Is that Asus suit a reliable tool or am I do anything wrong? Anyone use that AISUIT before?
Or should I just set everything 'auto' in the BIOS and get rid of this tool?
The aisuit shows my CPU runs about 4.2 in average(different frequency on 4 cores) after the bios reset, but I am still worried about its reliability.
what would be the best way to do for Asus Z87 pro?
As I say to everyone overclocking, take it slowly. Overclocking takes time. I spent a solid 12 hours working on my pc over the course of 2 weeks. Eventually you will learn how your CPU works and functions according to different settings. It is like meeting someone new. You don't really know who they are until you have spent some time with them, so take your time.
There are lots of ways people OC their CPUs. One way is to apply a medium level voltage and lesser OC (multiplier) to find thermal limits, test the temps, then see how far your multiplier and base clock will go.
The other way is to push both up slowly at the same time. This is what I did at first.

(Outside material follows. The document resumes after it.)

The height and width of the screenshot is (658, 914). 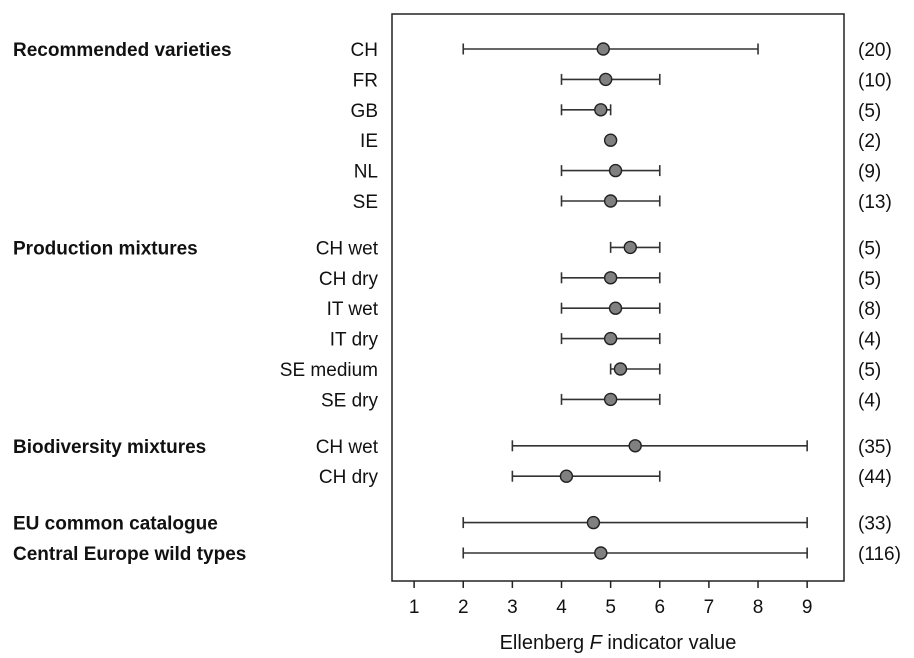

My other method of OCing is to push the multiplier as far as I can on auto voltages. Then, once I find the limit (either temps or vcore too high for my liking), I will fine tune the voltages manually. This I found was more successful, as I easily found the best vcore for my OC.
There are tonnes of guides to check out, so read up! You might find info in one that isn't in the other which could help you out.
There are also things to look out for. You may encounter what is called a voltage wall. The is a strange block in which your CPU frequency will not be stable past a certain point, unless applying a large voltage increase. This can be frustating for some, as it causes heat issues. My CPUs voltage wall is at 1.32V on my 3570K.
Also, you may be able to test a setting and be stable, but the actual performance is lower than what you would expect. This is due to the CPU making error corrections. This is caused by a too little voltage to run perfectly, but not enough to be 100% accurate. (Or something like that, I'm not entirely sure.)
Before I finish, basic things to remember:
-Take it slow.
-Record your changes on paper.
-Set yourself a low goal to begin with. Then aim higher when your more confident and understand your system and settings better.
-Ask for more help if needed.
-Check other peoples results to see what your CPU could be capable of and what to expect.
-Read up on others experiences to see how they went about OCing.